Using Cognitive Science Principles to Help Children Learn Place Value (Collaborative Research: Mix)

This project will test new instructional approaches designed to help K-1 students comprehend place value. The project will emphasize the underlying relational structure of place value symbols, and target this structure with instructional materials and techniques drawn from the structure mapping literature. Its theory of action is that instruction which scaffolds structure mapping for place value will better prepare children to face the challenges of advanced operations, such as multi-digit calculation.

Full Description

Many children have trouble understanding what multidigit numbers mean and this can lead to long-term problems in mathematics. Poor place value understanding plagues children from all socioeconomic backgrounds and is not limited to those with learning disabilities. This problem is widespread and pervasive; indeed, perhaps more widespread than currently understood because some tests may overestimate what children know. The critical skill needed for long-term success, and one not always measured, is called decomposition. It involves knowing how to break a multi-digit number down into its components by place (ones, tens, hundreds) and interpret its meaning (e.g., 642 = 6 hundreds, 4 tens, and 2 ones). This project will target that crucial skill and test new ways of teaching place value based on principles of analogical reasoning, gleaned from decades of cognitive science research. These new approaches will make place value more transparent by highlighting and aligning its structure across spoken number names, written numerals, and sets of objects. By leveraging these powerful analogical learning mechanisms, it may be possible to teach place value earlier than is typical, so the project will target K-1 students. If successful, this approach could head off the misconceptions that are currently common among older children. The project will also track children over time, using tests that measure decomposition and other place value concepts to see how they interrelate. The project's activities have been designed to be inexpensive and fit into everyday educational practice, so that the results may be easily implemented by teachers.

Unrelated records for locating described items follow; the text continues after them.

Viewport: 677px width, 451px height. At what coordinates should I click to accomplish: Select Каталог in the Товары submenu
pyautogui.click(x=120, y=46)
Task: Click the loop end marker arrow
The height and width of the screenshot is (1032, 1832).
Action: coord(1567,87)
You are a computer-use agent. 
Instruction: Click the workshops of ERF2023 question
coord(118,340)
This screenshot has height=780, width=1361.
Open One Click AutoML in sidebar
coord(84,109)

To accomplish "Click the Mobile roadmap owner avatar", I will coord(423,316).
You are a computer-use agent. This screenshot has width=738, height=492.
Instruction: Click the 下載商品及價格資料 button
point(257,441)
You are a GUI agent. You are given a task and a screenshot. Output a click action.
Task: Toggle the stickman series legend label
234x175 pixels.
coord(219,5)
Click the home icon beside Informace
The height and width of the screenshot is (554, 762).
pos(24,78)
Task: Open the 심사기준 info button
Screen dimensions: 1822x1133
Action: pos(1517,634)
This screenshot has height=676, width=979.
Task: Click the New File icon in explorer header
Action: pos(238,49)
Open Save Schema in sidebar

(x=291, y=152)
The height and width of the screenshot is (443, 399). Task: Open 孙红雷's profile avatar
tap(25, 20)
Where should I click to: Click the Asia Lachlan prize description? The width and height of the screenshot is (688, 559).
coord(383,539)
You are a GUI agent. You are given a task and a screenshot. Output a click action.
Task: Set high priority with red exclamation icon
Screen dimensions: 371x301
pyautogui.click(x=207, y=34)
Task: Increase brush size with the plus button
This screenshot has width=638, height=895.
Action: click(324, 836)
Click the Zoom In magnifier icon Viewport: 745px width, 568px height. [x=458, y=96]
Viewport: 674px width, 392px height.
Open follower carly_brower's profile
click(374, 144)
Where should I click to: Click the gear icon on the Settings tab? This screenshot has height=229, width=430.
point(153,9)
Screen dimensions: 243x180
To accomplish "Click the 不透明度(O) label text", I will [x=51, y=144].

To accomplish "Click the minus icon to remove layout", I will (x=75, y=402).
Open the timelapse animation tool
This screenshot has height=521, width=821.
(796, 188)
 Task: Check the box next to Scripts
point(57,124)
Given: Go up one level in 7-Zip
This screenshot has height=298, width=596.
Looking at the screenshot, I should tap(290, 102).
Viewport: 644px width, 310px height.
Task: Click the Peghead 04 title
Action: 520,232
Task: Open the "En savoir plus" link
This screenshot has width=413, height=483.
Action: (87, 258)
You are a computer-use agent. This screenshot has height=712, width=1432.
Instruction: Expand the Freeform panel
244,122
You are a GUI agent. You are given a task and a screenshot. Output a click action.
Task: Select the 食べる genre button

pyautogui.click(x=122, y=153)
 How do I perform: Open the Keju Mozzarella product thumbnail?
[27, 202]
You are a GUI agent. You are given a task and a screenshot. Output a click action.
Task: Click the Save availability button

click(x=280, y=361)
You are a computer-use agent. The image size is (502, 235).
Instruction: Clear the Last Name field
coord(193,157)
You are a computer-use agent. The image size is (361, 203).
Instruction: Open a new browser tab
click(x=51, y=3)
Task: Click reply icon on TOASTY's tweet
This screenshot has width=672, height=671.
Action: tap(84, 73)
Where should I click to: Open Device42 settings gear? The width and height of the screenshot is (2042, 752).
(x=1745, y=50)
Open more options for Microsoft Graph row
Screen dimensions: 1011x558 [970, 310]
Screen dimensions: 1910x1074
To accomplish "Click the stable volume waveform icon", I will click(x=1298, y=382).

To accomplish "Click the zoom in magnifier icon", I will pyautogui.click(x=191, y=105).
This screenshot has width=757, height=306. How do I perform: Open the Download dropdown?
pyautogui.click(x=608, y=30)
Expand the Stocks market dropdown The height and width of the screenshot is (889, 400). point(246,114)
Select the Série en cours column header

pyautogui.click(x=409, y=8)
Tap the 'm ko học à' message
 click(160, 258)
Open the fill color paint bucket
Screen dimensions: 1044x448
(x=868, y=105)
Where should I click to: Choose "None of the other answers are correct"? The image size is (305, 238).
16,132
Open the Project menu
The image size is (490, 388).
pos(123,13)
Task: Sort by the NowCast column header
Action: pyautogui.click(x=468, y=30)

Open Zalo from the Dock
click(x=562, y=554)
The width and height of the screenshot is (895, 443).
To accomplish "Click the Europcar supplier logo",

The project will test new instructional approaches designed to help K-1 students comprehend place value. The project is innovative in that it will emphasize the underlying relational structure of place value symbols, and target this structure with instructional materials and techniques drawn from the structure mapping literature. Its theory of action is that instruction which scaffolds structure mapping for place value will better prepare children to face the challenges of advanced operations, such as multi-digit calculation. The project specifically targets decomposition, as this has been identified as a particular stumbling block for children. Also, decomposition skill has been linked to better long-term mathematics outcomes. There will be three studies. Study 1 will track the development of place value understanding from kindergarten to 2nd grade, using some measures that clearly require decomposition, and others that are in wide use but may not require decomposition, such as number line estimation and magnitude judgments. The study will show how these measures are related over developmental time, as well as testing whether a firm understanding of decomposition predicts later mathematics learning. Studies 2 and 3 will use a pretest-training-posttest design to test the efficacy of six structure mapping activities for place value in K-1 students. The training in Study 2 will be focused on one activity for three weeks, whereas the training in Study 3 will include all six activities presented over an entire semester.